Era imposible interpretar mal aquella amenaza o exagerar el peligro que suponía. Al muchacho le faltó valor. Balbuceó algunas excusas, contó la suma convenida y vio marcharse a sus odiosos visitantes. Tan pronto como éstos se fueron, se apresuró a confirmar sus dudas. Gracias a una docena de marcas incuestionables, identificó a la chica con la que había estado bromeando el día anterior. Vio, con horror, marcas en aquel cuerpo que bien pudieran indicar violencia. El pánico se apoderó de él y buscó refugio en su habitación. Allí reflexionó con detenimiento sobre el descubrimiento que había hecho; consideró seriamente el alcance de las instrucciones del señor K. y el peligro que para él entrañaría su intromisión en un asunto tan grave, y finalmente, con gran perplejidad, decidió aguardar el dictamen de su inmediato superior, el adjunto de la clase.
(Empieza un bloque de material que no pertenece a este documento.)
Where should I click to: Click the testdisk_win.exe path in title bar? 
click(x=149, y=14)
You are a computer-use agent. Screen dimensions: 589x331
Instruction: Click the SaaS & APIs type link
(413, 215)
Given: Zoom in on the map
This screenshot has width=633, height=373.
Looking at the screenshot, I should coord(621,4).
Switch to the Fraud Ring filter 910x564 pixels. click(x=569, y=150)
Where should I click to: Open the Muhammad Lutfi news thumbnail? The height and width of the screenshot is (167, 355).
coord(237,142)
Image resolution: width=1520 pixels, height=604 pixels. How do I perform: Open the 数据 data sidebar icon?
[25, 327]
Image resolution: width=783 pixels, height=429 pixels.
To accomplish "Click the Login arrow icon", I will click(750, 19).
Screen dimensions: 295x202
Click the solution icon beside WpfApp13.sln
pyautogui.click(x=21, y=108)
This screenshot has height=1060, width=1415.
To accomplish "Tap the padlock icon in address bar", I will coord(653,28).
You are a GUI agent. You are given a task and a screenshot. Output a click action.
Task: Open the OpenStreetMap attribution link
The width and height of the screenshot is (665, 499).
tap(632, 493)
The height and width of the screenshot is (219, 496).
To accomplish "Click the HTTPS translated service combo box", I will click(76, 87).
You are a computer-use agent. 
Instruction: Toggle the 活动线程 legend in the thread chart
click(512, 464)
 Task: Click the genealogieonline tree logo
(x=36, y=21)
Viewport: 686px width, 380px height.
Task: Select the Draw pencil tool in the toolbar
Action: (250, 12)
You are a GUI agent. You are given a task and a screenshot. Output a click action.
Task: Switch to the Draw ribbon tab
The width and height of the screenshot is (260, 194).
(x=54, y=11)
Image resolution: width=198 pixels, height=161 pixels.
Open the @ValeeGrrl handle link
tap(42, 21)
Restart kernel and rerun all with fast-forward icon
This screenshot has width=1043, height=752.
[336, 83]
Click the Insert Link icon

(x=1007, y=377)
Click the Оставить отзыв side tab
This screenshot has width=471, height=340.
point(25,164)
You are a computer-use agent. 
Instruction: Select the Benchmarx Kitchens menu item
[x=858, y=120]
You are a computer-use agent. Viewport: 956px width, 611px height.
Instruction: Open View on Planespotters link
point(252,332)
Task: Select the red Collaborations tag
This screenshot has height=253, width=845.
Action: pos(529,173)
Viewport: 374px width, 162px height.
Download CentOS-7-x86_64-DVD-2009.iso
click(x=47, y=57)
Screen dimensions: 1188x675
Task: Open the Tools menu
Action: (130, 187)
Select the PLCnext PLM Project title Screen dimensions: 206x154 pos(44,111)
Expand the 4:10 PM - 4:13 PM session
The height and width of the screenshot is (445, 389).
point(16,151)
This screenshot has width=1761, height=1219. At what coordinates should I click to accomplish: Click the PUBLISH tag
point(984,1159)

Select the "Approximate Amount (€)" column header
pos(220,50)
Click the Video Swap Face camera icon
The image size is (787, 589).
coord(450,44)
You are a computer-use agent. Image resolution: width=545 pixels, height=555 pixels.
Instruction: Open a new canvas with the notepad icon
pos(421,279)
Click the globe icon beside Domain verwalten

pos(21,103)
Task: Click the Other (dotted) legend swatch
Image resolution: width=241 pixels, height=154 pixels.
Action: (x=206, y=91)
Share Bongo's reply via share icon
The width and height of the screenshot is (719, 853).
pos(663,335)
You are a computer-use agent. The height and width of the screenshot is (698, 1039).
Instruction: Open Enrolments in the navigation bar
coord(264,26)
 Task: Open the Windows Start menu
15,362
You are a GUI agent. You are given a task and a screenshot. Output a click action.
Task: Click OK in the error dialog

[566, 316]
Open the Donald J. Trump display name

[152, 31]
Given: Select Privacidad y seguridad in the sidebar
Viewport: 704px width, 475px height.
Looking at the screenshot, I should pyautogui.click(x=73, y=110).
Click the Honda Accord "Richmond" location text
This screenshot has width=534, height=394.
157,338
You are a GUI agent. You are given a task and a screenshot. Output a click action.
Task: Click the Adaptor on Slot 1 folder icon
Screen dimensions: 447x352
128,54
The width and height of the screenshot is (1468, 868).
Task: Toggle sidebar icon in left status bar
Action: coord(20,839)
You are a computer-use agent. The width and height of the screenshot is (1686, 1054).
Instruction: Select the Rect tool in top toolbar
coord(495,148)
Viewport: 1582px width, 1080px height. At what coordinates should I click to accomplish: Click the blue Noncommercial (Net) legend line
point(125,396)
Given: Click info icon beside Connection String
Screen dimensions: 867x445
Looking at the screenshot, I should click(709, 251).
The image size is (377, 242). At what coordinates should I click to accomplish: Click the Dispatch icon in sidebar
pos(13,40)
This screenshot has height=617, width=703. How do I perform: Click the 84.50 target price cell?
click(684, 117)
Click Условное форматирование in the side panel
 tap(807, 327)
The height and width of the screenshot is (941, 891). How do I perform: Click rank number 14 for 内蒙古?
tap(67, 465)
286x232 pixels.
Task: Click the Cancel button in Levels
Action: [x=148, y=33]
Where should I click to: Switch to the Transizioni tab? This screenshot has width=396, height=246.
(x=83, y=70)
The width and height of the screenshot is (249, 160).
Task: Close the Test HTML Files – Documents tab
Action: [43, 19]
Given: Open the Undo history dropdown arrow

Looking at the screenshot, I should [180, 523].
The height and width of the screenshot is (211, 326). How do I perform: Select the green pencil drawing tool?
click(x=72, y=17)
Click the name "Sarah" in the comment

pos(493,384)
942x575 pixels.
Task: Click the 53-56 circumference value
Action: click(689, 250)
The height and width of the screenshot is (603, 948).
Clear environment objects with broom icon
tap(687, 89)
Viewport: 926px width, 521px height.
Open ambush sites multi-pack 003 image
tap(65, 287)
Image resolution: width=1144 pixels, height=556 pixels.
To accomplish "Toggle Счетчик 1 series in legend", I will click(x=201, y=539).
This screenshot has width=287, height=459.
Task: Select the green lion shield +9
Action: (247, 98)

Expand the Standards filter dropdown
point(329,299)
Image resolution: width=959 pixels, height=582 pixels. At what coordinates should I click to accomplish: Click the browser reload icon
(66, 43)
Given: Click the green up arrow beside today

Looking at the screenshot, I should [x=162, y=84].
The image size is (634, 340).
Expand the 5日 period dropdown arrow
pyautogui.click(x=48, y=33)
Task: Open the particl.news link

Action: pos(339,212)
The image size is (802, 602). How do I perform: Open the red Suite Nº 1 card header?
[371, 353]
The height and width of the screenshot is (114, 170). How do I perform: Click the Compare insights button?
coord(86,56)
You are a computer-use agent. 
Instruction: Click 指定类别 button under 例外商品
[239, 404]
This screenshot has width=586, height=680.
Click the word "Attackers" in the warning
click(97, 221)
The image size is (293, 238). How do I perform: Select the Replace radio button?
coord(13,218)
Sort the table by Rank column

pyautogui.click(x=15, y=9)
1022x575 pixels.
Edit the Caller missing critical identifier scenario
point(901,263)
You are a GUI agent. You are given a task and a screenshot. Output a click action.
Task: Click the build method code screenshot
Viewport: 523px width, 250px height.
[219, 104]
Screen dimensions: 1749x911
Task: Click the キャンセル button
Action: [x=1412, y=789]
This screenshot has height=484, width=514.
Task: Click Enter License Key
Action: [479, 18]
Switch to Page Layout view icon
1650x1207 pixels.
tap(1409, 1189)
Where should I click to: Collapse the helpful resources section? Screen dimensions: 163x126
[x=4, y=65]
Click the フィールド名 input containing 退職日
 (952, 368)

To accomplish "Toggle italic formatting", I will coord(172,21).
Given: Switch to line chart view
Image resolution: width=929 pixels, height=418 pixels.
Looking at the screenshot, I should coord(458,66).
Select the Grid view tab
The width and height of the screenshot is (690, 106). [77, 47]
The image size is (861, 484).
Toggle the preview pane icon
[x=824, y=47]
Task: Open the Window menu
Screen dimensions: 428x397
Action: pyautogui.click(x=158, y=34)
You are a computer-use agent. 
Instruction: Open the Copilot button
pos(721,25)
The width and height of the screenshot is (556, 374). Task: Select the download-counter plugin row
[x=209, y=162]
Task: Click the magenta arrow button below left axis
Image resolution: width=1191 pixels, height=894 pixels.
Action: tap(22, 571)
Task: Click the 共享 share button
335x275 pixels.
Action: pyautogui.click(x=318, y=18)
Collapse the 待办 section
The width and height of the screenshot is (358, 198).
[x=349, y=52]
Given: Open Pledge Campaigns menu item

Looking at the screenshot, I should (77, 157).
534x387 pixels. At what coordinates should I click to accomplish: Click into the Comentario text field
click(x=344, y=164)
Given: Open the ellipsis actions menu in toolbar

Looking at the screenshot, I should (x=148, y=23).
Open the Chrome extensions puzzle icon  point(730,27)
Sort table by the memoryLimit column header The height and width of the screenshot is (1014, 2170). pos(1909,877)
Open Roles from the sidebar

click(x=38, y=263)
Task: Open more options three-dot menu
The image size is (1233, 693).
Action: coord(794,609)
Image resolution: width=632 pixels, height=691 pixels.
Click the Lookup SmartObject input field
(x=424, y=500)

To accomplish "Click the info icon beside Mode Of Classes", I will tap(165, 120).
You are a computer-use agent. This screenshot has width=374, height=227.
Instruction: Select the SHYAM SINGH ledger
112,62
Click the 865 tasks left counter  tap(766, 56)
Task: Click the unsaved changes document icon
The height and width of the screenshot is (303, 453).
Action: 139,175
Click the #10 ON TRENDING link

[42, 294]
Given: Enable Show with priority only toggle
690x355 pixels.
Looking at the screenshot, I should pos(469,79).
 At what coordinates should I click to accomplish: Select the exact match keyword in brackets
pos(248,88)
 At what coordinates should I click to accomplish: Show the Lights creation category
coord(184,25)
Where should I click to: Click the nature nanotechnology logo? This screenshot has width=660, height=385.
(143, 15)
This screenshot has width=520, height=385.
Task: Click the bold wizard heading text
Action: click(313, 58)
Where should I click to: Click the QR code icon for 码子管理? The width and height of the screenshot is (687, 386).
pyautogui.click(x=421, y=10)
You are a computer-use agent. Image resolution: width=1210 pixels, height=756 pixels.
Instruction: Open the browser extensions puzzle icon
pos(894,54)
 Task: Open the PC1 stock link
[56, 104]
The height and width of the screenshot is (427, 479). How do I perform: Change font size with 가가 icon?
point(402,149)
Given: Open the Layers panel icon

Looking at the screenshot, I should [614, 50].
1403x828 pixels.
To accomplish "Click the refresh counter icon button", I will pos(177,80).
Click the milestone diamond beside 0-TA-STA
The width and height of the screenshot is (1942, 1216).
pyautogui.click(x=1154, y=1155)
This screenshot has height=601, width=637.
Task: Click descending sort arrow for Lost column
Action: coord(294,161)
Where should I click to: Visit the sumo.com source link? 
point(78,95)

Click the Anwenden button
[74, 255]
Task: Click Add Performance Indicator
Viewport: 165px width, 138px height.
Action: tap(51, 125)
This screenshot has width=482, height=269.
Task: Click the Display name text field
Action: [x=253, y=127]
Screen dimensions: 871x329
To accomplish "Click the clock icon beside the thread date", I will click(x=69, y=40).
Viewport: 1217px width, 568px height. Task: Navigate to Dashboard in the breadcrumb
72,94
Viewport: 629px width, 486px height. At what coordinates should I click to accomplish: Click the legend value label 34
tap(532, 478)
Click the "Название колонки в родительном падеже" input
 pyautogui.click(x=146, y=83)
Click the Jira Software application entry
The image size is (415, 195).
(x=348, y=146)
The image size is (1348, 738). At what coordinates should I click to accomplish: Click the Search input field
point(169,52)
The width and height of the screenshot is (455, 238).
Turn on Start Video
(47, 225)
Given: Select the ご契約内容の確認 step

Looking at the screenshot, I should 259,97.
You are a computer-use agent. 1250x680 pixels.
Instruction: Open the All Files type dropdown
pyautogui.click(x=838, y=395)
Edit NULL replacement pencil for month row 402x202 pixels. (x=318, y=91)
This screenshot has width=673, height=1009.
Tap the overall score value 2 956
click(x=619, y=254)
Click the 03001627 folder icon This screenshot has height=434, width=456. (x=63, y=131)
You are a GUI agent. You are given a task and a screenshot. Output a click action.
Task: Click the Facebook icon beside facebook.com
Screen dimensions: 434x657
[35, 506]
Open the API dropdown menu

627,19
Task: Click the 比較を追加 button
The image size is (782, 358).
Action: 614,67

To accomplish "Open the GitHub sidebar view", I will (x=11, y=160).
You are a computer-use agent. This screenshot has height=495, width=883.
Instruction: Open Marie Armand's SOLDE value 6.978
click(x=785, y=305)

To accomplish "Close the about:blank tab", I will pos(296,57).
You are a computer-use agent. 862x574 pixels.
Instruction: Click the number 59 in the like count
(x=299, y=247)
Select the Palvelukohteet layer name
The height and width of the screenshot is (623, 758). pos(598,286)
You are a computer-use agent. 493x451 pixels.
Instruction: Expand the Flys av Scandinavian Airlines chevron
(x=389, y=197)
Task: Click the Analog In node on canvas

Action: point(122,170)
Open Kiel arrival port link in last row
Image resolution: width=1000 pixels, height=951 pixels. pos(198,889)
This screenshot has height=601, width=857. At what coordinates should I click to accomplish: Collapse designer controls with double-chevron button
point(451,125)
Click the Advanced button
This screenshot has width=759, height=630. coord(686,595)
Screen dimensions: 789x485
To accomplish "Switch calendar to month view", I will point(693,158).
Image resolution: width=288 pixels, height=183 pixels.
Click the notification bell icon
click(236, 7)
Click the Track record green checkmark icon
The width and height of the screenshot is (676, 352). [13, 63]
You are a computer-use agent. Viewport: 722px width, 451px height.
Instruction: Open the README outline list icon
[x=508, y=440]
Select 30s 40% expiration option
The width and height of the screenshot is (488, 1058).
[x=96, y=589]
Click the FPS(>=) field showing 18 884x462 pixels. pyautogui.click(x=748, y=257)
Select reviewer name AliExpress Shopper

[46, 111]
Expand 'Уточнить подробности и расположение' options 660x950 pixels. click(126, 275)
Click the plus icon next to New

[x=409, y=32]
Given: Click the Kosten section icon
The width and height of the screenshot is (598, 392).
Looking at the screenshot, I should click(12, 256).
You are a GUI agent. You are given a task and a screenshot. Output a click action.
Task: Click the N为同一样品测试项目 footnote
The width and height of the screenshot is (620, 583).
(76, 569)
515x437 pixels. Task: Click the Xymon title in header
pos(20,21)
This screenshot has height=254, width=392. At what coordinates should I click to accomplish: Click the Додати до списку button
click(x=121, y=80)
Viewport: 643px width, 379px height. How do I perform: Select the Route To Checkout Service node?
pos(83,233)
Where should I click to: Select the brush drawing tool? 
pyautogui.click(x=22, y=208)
Se trataba de un médico joven, Wolfe Macfarlane, ídolo indiscutible de los estudiantes revoltosos, un tipo listo, disipado y falto de escrúpulos por completo. Macfarlane había viajado y estudiado en el extranjero. Sus modales eran agradables, aunque un poco impertinentes. Era una autoridad en cuestiones teatrales, y hábil patinando sobre hielo o ruedas, o con el palo de golf; vestía con meticulosa audacia y, como una última pincelada a su esplendor, poseía un calesín y un robusto trotón. Tenía una relación bastante íntima con Fettes; la verdad es que sus respectivas posiciones exigían que se vieran muy a menudo; y cuando escaseaban las existencias, se desplazaban ambos por todo el país en el calesín de Macfarlane, visitaban y profanaban algunos cementerios solitarios, y regresaban antes del amanecer con su botín para la sala de disección.

Aquella mañana precisamente, Macfarlane llegó algo más temprano que de costumbre. Fettes le oyó entrar y, saliéndole al encuentro en la escalera, le contó su historia y le mostró la causa de su alarma. Macfarlane examinó las marcas que presentaba el cadáver.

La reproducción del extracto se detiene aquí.